絵心
絵の上手い友達がいた。
彼女は何時も小さな手帳をポケットに忍ばせていて、事あるごとに風景や人を模写して行く。どうと言う事のない景色が彼女のフィルタを通せばたちまち美しさに包まれる。それが不思議で仕方なかった私は、オレンジに染まる帰り道を彼女と二人、ランドセルを並べながら歩いた。
歳ばかりを義務のように積み重ねた今でも、私は同じ道を同じように歩いた。彼女は相変わらず小さな手帳に絵を描いているし、私は私でそれを不思議そうに眺めている。変わった事と言えば、私が物語を書くようになった事とあの頃は大嫌いだったスカートをはくようになった事くらいだ。
彼女はなにも変わっていない。
「早くしないと、雨が降って来そうだ」
五度ほど同じ言葉をかけたが、彼女はしゃがんだまま動こうとしない。

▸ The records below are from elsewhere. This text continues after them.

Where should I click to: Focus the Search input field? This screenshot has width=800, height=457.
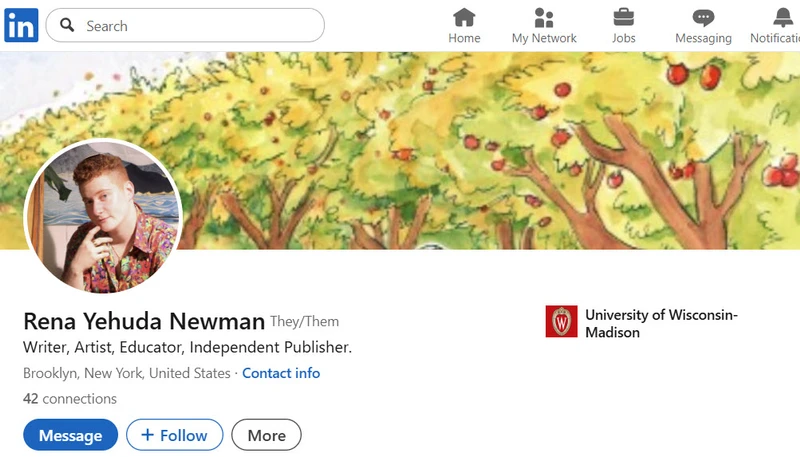(x=200, y=26)
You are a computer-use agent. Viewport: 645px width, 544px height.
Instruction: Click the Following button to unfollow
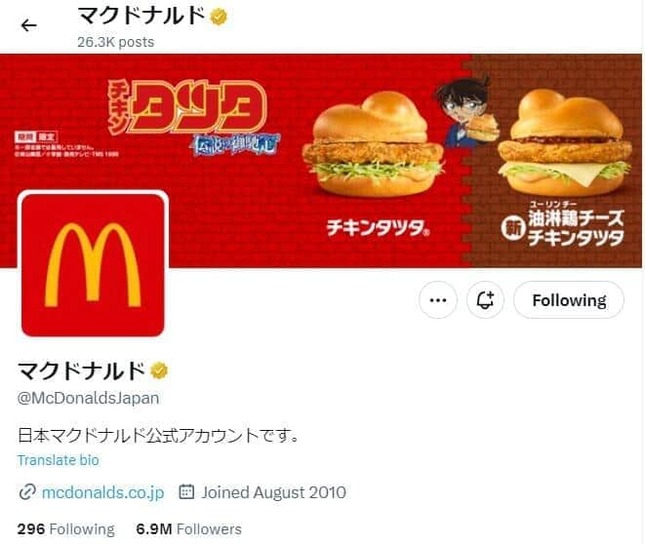[x=568, y=300]
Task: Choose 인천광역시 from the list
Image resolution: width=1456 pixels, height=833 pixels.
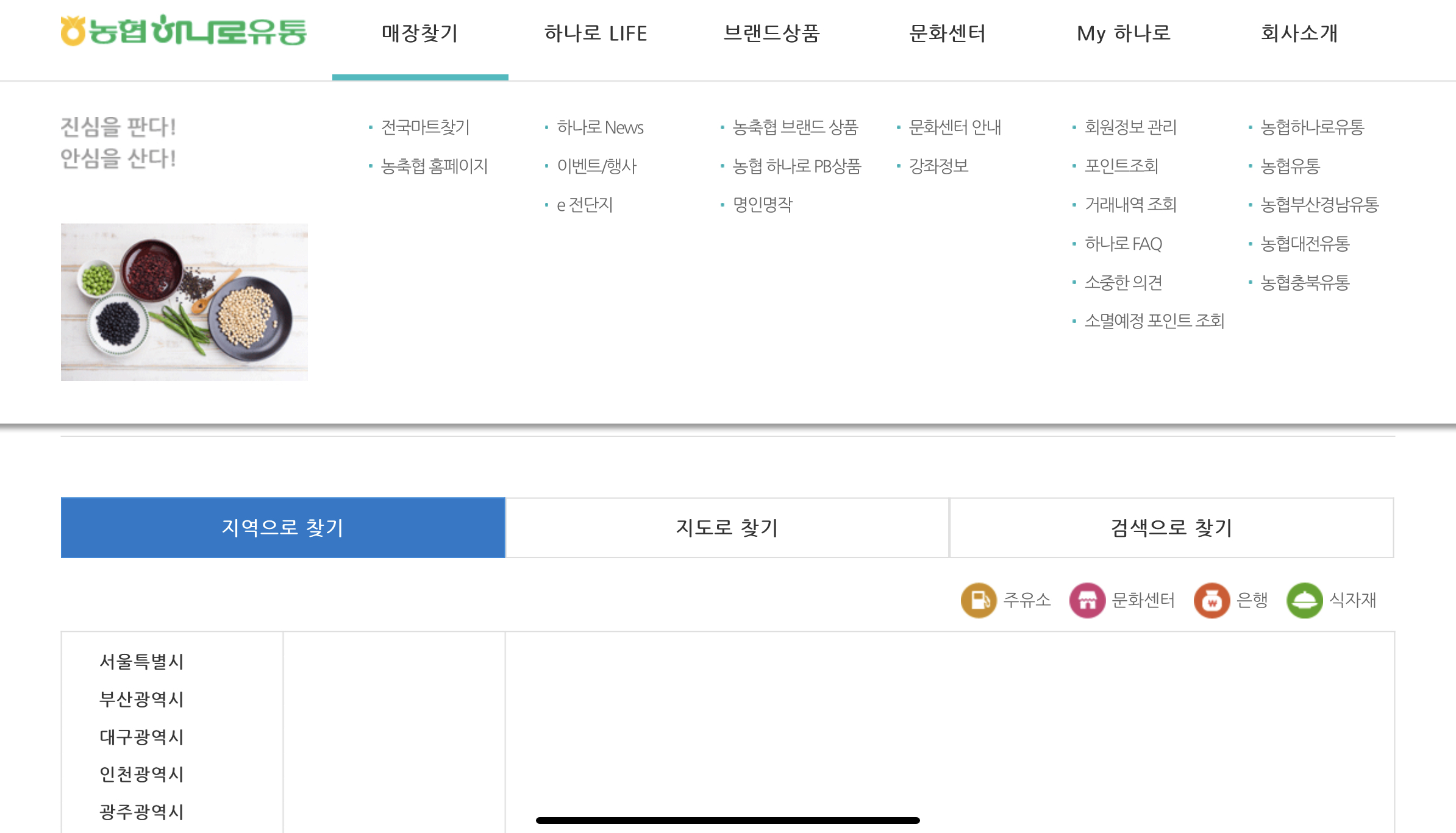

手だけは物凄い勢いで動いているのだけれど、返事もしなければ立とうともしない。視線は目の前の猫と例の手帳を世話しなく移動しているらしいかったが、首の動きが少ないので立っていた私にはよく分からなかった。
空を見上げると灰色の雲が頭のてっぺんを撫ぜるくらい沈み込んでいた。そう遠くはない場所では、土砂降りになってるだろう。
雨の境界がカーテンみたい迫って来るイメージが頭を過ぎる。実際に見た光景ではないはずなのに匂いや色が異様に鮮明だった。
絵かきの彼女はまだ猫にくぎったけの様子で、仕方なく私は傘を求めて少し先に見えるコンビニまで歩む事にした。
私が戻った時には、なぜか彼女は泣いていて、それに驚いたらしい猫が茶色いくせっ毛と黄色いリボンをなびかせながら私の前を走り去っていった。
「逃げちゃったの?」
尋ねてみたが、彼女は首を横に振って地面を指差した。地面に開かれた手帳には先程の猫が気持ちよさそうに眠っている。どうやら書き終わったらしい。
「どうしたの?」
一応聞いてあげるが、私にはもう何と無くだが理由が分かっていた。
「君が」
か細い声だ。優しい環境で大切に育った人独特の綺麗な音。
「君がいなくなったのかと思った」
無言で手帳を拾う。もうすぐ最後のページだ。なくなったら新しい手帳を買わないければならない。無意識に二、三ページめくっては、そこに書かれた文字の羅列を眺める。
『彼女は今日も、絵を描くのに夢中だ。不思議に思いながら彼女の無邪気な横顔を眺めていると不意に、愛おしいという感情が増殖していく。常に私の心の片隅にあったそれは、瞬く間に私の感情の全てを掌握した。』
手帳には永遠と彼女の事が書かれている。目を閉じるて呼吸を意識する。
『君がいなくなったのかと思った』だって? いなくなったのは君の方じゃないか。
呼吸を深く長く、沸き上がる感情を逃がしてやるように。
私を置いていったのは君じゃないか。残されたのは私じゃない。
悲しいはずなのに涙は出ない。
長い歳月は悲しみを癒してはくれなかったが、私に涙の止め方を教えてくれた。だけれど、それが余計に悲しい。
そっと、目を開けると、彼女の幻想は消えていた。
まだ手帳を握ったままの手。白い手首巻いたスカーフに滲む乾いた赤は、彼女に見放された証。
全身を悪寒が走った。自分に失望する時の、感情が冷める時の冷気が、瞬時に私を冷却する。
過去に固執する恐ろしさ、愚かさに中傷にも似た笑いが漏れる。
もう忘れよう。どうしょうもないのだから。と何度も思った決意をし、それでも手帳だけは捨てられずにポケットに滑らせる。踵を返し傘を開くと彼女と歩いた道を歩いた。もう隣には誰もいない。